[[ Dataset records, beginning ]]

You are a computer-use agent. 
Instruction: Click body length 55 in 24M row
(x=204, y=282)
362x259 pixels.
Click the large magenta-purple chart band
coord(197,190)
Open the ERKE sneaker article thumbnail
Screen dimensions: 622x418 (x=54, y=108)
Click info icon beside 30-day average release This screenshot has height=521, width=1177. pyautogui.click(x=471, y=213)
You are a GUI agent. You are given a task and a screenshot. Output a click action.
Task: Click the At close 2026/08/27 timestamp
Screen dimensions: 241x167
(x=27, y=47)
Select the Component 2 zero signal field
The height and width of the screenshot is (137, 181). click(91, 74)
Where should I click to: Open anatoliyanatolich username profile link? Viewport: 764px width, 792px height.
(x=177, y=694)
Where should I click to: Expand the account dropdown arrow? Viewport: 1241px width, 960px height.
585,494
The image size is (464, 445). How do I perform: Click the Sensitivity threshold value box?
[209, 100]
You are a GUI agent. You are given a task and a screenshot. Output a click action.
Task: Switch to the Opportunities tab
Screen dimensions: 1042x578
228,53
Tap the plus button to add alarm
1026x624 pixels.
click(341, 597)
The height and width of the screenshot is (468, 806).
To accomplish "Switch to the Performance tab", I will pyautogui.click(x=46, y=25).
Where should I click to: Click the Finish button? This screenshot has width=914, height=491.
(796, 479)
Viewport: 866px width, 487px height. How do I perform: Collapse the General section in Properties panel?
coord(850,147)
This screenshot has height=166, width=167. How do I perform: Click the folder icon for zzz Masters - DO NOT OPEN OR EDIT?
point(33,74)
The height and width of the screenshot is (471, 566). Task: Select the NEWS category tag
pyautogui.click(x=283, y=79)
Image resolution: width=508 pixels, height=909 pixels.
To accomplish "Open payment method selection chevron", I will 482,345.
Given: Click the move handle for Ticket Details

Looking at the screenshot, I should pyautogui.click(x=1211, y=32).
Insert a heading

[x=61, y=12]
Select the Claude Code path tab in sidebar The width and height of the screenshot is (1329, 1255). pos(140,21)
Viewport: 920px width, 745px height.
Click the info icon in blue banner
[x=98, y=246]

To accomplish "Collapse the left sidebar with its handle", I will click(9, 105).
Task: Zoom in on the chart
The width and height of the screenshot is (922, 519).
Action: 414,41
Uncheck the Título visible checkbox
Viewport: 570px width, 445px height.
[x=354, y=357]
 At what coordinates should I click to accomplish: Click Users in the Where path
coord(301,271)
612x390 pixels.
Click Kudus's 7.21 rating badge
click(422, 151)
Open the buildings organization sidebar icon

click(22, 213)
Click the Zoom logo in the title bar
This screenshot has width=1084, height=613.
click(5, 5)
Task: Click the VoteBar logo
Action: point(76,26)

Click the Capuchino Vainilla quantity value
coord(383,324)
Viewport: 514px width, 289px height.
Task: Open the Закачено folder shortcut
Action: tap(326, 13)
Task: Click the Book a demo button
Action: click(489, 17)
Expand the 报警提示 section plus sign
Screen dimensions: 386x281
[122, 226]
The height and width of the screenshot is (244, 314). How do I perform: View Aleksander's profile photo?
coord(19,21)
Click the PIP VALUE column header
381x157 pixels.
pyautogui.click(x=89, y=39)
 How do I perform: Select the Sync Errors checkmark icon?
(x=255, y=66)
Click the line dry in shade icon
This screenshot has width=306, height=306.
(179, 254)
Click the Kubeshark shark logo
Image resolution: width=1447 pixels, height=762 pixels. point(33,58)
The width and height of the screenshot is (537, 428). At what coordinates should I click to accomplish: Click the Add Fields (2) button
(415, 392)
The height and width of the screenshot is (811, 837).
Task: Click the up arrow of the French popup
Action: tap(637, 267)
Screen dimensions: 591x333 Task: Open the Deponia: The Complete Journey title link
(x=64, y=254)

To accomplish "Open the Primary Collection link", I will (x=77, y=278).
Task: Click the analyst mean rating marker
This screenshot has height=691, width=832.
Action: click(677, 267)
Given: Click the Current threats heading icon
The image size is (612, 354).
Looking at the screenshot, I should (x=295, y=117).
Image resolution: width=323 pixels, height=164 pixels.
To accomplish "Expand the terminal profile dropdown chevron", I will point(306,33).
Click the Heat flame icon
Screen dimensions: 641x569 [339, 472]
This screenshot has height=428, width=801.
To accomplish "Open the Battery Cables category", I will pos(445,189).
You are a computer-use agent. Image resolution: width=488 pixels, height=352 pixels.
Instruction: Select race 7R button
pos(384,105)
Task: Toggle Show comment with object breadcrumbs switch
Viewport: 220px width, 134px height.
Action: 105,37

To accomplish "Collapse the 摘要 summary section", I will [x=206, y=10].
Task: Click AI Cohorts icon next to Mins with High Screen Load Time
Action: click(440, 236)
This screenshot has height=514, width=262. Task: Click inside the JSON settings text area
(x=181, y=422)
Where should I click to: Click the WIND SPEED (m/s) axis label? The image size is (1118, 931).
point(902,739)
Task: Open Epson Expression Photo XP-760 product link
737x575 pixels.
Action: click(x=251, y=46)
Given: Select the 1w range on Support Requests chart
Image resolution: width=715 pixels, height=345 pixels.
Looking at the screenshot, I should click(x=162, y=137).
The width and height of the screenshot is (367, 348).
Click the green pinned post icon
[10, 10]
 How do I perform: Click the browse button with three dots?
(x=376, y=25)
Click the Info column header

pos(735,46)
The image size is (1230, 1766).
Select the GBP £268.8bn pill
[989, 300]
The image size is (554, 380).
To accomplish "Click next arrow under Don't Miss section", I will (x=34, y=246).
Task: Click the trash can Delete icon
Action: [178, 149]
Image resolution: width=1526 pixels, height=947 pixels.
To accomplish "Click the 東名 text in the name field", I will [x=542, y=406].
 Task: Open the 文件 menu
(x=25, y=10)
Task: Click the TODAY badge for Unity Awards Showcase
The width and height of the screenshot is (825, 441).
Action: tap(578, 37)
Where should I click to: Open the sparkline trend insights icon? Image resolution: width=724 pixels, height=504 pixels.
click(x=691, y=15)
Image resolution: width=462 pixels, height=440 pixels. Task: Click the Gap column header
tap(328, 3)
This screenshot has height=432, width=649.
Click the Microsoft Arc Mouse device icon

[[ Dataset records, end ]]

Aim of the exercise -> Pick out and copy the lines of the entries that hold the string "computer".

Solution below ->
You are a computer-use agent. 
You are a computer-use agent. Image resolution: width=488 pixels, height=352 pixels.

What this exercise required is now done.